START ENTRIES SUPPLIED
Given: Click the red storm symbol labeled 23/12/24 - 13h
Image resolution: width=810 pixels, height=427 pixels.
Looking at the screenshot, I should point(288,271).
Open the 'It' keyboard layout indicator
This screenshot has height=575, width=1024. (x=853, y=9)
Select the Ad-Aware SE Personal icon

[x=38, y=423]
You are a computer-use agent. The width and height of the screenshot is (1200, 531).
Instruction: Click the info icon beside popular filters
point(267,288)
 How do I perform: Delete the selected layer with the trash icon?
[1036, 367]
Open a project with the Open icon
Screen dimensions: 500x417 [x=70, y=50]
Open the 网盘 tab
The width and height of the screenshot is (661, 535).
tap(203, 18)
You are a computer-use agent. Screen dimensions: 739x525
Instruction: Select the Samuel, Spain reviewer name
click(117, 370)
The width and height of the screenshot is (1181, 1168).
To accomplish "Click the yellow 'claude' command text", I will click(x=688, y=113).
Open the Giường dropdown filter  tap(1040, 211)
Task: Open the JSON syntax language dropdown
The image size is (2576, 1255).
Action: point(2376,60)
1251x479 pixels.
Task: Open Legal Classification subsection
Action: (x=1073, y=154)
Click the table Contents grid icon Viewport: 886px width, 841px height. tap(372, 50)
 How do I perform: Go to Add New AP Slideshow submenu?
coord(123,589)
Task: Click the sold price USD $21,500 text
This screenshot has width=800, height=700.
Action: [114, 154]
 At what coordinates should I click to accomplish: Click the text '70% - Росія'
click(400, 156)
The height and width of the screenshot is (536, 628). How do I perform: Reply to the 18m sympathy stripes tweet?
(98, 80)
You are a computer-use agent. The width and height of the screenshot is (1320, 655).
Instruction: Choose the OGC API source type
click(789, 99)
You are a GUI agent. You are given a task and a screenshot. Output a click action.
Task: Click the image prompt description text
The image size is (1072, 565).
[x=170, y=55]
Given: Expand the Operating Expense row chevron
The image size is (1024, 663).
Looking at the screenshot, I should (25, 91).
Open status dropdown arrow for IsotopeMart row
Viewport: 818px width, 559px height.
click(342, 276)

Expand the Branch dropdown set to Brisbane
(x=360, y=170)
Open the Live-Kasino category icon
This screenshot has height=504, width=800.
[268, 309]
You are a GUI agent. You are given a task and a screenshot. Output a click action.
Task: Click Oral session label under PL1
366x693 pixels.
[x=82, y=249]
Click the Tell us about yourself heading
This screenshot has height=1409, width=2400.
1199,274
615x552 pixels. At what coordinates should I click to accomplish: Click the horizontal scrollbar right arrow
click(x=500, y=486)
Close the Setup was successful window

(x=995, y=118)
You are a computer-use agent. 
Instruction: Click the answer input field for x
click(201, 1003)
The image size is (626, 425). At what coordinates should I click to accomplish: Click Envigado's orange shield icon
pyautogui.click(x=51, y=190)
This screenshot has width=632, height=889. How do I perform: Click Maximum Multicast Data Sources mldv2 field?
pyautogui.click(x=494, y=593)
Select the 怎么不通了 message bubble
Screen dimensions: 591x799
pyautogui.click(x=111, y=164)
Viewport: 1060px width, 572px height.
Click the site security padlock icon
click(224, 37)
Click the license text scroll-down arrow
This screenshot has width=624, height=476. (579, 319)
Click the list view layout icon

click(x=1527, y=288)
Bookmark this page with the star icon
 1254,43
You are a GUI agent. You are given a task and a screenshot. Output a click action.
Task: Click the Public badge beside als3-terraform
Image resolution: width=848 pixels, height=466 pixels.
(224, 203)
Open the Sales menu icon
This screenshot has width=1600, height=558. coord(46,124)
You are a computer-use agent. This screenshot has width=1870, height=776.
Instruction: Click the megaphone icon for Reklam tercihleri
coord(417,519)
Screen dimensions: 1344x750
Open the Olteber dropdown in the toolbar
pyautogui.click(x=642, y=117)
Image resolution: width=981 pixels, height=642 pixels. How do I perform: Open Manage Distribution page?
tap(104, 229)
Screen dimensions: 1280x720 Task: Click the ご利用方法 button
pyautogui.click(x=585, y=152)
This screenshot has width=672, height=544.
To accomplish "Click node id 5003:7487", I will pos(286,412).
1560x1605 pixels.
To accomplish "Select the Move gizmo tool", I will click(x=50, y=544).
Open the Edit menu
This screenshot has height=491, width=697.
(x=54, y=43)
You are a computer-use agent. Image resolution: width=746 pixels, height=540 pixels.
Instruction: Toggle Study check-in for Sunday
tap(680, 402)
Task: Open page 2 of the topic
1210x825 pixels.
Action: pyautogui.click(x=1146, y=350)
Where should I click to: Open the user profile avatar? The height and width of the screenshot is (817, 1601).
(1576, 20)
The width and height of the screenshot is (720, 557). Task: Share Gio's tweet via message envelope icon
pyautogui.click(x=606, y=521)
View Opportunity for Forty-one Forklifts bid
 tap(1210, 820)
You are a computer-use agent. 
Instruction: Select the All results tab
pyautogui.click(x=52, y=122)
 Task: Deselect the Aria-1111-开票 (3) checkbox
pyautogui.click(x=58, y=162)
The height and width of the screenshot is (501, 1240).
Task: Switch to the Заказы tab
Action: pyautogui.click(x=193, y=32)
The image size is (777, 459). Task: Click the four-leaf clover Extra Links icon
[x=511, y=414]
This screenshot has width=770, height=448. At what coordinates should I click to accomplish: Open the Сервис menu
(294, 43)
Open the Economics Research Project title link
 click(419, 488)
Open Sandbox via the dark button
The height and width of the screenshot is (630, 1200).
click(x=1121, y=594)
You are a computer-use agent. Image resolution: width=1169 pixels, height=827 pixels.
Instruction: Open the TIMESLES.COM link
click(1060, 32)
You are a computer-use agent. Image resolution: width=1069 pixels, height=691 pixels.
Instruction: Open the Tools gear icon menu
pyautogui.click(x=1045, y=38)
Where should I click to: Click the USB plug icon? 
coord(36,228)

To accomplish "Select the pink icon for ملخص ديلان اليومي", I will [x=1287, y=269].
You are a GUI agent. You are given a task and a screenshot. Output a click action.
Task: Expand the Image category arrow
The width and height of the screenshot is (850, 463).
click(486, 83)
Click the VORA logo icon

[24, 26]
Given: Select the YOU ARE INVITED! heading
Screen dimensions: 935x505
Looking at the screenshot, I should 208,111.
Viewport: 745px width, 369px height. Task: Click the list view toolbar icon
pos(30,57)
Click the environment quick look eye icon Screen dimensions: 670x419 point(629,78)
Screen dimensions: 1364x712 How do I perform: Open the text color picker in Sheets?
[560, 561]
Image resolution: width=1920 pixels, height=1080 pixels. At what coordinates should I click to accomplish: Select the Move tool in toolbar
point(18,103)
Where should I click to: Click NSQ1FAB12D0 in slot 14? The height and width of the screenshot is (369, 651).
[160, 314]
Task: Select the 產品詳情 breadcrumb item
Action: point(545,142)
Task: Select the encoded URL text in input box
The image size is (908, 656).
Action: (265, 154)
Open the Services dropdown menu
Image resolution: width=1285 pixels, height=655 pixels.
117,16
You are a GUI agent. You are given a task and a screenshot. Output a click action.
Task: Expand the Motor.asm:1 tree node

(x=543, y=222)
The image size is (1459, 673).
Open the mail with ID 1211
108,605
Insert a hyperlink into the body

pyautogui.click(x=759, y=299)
END ENTRIES SUPPLIED
Look through the preceding entries for the word "computer". Report how many lines hold it, and only that number.

**RESULT FOR THIS TASK**
9